THE INFORMATION IN THIS ARTICLE APPLIES TO:
- All EFT Server versions using High Available mode
- You can access the admin console on both nodes at the same time
- You see EFT mastership issues
- Event rule load balancing issues
- File locking issues when processing files in event rules
- Uploads and downloads issues from users
- Inconsistent permission issues.
Procmon and EFT logs are the primary tools that will help you troubleshoot and provide proof that DFS is likely the cause of the issue. EFT will not work with DFS because of the reliance we have on file locking. This is the same for regular DFS and with replication since the root cause is the fact that there are several file servers behind the namespace.
The main issue with DFS implementations is the lack of file locking persistence. In a DFS implementation, if EFT navigates to the namespace \domain\folder it can be redirected to one of the many file servers configured as targets behind the scenes.
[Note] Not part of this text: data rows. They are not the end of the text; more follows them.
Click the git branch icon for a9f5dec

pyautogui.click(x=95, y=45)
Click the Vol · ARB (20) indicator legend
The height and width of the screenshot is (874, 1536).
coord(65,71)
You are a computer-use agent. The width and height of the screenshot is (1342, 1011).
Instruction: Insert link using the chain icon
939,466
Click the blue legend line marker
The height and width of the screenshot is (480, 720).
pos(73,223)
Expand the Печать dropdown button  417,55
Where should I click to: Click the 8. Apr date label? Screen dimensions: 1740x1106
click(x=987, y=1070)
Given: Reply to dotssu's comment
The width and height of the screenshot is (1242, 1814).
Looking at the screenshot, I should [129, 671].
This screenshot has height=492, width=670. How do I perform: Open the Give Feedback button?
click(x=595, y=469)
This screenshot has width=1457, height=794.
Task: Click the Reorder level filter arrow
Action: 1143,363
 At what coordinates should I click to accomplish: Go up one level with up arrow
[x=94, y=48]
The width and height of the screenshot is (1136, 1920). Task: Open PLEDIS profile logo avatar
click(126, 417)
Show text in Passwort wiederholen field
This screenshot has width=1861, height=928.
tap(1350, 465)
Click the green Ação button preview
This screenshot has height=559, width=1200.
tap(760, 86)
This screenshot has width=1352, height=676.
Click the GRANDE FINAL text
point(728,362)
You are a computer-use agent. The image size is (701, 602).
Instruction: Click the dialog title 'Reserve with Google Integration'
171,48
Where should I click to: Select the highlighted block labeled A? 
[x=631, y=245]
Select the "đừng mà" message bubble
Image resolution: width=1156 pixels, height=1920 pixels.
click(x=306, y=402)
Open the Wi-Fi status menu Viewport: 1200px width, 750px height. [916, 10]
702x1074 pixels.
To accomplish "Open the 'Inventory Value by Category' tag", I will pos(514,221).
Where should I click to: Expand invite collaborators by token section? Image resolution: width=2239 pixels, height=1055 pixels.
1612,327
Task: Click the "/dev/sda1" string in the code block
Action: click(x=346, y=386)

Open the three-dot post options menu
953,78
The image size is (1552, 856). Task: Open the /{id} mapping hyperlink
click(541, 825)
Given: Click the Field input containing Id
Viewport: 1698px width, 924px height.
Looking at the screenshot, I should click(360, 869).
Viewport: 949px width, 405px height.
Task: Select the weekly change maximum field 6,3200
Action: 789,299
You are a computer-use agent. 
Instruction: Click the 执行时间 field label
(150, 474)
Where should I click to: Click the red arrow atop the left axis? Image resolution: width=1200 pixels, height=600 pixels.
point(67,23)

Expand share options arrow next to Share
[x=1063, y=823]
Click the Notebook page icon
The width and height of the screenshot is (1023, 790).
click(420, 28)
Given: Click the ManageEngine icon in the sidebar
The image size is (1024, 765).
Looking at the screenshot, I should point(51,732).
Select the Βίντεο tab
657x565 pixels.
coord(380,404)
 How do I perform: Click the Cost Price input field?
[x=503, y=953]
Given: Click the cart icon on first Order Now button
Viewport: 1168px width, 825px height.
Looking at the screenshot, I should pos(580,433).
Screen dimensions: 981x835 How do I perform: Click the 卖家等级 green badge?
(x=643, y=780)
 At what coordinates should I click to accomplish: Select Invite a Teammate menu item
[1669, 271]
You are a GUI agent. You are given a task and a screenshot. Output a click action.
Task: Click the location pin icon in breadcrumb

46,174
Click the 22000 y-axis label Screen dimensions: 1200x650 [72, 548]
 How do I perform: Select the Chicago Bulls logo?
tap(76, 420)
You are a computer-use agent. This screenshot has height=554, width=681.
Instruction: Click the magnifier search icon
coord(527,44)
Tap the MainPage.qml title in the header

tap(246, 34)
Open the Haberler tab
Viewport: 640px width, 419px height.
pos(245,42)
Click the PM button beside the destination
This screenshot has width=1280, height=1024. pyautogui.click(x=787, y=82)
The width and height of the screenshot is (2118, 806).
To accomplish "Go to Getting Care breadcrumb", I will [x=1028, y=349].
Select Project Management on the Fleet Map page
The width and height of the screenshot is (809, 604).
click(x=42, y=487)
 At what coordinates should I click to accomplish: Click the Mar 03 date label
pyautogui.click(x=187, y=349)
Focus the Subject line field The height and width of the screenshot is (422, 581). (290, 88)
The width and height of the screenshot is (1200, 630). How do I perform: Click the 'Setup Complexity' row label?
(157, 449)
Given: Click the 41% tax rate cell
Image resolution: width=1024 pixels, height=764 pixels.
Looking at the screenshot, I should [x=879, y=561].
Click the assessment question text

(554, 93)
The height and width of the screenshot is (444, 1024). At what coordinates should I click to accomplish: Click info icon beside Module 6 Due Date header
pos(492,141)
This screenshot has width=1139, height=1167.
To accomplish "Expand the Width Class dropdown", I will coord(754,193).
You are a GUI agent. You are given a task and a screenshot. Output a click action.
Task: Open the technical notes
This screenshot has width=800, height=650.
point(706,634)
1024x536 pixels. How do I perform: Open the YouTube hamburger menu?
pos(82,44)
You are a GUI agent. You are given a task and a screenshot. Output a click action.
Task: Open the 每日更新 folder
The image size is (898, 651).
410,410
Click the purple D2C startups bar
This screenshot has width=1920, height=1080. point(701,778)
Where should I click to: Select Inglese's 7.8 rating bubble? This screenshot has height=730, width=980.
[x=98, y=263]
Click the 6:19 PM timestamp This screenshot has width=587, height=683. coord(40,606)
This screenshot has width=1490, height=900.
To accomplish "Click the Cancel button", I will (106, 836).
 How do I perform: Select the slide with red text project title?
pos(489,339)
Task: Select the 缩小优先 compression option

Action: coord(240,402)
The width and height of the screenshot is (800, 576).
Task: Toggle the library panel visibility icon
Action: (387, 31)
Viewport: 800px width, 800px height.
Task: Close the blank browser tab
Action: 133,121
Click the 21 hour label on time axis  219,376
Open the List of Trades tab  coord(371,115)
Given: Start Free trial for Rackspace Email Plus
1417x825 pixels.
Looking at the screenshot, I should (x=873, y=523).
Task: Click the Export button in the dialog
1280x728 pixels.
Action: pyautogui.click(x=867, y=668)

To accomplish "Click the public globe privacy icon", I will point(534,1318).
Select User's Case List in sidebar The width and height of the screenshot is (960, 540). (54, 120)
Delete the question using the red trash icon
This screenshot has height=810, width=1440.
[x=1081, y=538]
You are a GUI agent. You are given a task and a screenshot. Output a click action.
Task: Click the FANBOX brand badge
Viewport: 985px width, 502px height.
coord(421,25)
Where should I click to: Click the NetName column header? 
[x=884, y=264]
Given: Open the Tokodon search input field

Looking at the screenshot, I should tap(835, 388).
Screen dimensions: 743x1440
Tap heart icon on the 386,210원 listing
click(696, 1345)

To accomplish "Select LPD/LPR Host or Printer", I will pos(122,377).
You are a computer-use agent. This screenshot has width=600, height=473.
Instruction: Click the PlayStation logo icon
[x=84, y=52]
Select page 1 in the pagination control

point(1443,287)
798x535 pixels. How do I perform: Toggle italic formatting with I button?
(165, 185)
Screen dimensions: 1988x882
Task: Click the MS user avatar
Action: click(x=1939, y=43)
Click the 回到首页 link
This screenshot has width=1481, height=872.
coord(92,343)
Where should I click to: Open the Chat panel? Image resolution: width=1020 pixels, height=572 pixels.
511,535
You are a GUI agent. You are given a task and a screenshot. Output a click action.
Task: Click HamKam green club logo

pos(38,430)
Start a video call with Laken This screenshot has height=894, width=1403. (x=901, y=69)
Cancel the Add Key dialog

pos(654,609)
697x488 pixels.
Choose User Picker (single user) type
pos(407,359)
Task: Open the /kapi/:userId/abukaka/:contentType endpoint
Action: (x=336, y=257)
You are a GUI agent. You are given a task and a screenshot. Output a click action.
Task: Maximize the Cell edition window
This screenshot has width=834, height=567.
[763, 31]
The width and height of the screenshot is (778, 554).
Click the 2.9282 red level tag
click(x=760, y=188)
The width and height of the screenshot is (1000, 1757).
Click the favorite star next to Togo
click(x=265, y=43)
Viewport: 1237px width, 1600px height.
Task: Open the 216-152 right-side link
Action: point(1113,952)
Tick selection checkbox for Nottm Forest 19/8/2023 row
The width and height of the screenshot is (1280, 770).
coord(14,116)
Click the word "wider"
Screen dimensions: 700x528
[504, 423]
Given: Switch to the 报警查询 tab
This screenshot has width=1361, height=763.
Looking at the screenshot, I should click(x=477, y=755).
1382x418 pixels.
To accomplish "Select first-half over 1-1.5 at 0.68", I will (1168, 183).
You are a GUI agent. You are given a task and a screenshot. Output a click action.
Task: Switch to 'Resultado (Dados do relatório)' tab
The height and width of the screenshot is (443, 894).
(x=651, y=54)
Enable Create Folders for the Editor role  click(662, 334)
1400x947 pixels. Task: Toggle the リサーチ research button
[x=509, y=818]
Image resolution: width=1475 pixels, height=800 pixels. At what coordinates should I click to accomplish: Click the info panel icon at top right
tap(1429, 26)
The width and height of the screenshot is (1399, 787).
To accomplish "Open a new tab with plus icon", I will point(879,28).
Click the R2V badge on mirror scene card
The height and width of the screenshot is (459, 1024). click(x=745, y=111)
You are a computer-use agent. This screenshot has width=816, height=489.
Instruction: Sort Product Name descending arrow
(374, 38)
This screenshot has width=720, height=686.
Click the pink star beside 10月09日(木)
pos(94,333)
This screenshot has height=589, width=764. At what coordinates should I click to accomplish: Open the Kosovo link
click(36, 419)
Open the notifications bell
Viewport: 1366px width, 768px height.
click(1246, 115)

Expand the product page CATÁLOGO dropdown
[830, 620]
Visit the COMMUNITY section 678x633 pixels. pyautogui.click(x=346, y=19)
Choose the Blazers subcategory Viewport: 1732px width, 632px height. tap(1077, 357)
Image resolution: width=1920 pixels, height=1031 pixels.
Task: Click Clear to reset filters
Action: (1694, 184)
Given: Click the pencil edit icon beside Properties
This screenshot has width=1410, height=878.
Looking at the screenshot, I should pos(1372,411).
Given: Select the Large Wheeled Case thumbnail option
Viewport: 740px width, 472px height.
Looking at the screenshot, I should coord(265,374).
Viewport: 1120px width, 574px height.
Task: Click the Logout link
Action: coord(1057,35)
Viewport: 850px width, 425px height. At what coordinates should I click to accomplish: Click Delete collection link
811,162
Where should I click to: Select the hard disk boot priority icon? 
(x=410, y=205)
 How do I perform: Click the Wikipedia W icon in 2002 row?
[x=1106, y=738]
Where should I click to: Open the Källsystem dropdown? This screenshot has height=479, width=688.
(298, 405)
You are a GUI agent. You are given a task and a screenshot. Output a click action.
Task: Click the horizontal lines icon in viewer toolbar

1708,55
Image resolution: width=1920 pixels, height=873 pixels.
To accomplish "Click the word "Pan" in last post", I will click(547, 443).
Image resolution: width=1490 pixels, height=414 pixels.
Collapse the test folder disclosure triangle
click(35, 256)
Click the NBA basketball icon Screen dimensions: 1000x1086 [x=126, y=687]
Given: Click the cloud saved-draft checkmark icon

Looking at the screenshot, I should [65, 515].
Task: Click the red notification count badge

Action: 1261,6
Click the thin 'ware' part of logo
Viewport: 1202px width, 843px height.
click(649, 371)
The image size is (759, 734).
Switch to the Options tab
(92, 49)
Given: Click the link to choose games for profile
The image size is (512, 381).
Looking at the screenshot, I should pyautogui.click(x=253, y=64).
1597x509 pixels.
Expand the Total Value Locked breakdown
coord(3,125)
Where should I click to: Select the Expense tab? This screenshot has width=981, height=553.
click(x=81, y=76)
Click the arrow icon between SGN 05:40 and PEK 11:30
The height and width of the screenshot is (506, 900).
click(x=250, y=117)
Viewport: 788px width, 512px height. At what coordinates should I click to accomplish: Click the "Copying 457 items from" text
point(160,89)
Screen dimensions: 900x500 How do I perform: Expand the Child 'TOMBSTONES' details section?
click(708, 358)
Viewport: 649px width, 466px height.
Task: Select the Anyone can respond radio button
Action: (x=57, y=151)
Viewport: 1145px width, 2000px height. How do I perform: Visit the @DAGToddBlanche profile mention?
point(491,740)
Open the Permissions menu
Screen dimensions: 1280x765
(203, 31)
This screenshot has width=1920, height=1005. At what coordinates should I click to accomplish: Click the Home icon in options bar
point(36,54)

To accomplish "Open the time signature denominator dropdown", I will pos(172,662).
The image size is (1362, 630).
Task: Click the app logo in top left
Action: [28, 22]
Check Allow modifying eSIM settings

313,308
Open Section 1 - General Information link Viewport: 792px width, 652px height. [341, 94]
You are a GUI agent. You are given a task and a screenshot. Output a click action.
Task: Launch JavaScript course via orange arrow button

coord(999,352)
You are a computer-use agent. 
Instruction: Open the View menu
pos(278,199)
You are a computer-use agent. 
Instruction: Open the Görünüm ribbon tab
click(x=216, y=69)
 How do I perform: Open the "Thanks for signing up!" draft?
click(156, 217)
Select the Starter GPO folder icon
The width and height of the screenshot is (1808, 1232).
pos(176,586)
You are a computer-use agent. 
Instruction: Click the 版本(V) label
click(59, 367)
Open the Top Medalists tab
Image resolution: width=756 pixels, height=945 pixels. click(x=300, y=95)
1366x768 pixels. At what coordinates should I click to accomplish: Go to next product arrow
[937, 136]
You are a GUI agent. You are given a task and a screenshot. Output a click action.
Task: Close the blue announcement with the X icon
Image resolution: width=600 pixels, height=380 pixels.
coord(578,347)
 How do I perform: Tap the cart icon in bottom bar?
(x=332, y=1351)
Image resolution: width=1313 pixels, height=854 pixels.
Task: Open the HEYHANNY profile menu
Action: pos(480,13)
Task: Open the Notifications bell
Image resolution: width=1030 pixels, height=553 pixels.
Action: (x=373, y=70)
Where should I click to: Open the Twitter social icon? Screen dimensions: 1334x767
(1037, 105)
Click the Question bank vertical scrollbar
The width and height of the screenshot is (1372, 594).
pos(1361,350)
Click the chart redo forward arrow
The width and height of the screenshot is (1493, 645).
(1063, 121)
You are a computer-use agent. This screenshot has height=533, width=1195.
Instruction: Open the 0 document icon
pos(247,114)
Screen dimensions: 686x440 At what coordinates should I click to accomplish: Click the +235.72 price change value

So technically, node 1 can be connected to file server A but node 2 can be connected to File server B and therefore, are accessing the same file but in different locations. DFS has its own method of calculating which file server to redirect a client. https://docs.microsoft.com/en-us/windows-server/storage/dfs-namespaces/set-the-ordering-method-for-targets-in-referrals https://docs.microsoft.com/en-us/windows-server/storage/dfs-namespaces/set-target-priority-to-override-referral-ordering
Change DFS storage to:
- For production mission-critical deployments consider using an enterprise NAS solution that provides the redundancy and scalability you need.
- For non-mission-critical deployments consider using a Windows file share.
- DFS Namespaces is a role service in Windows Server that enables you to group shared folders located on different servers into one or more logically structured namespaces.
This makes it possible to give users a virtual view of shared folders, where a single path leads to files located on multiple servers.
- How does DFS interact with EFT?
EFT sees the DFS namespace as a simple file share, as in \domain-name\folder\EFTconfig, for example.
DFS can also be used for the config and site root, and also house the targets of event rules.
To identify if DFS is in use, simply navigate to the shared path via Windows File Explorer and right-click -> Properties. If DFS is in use, you will see a tab called DFS on which you can also confirm which file server this EFT node is connected to by looking at the “Active” status.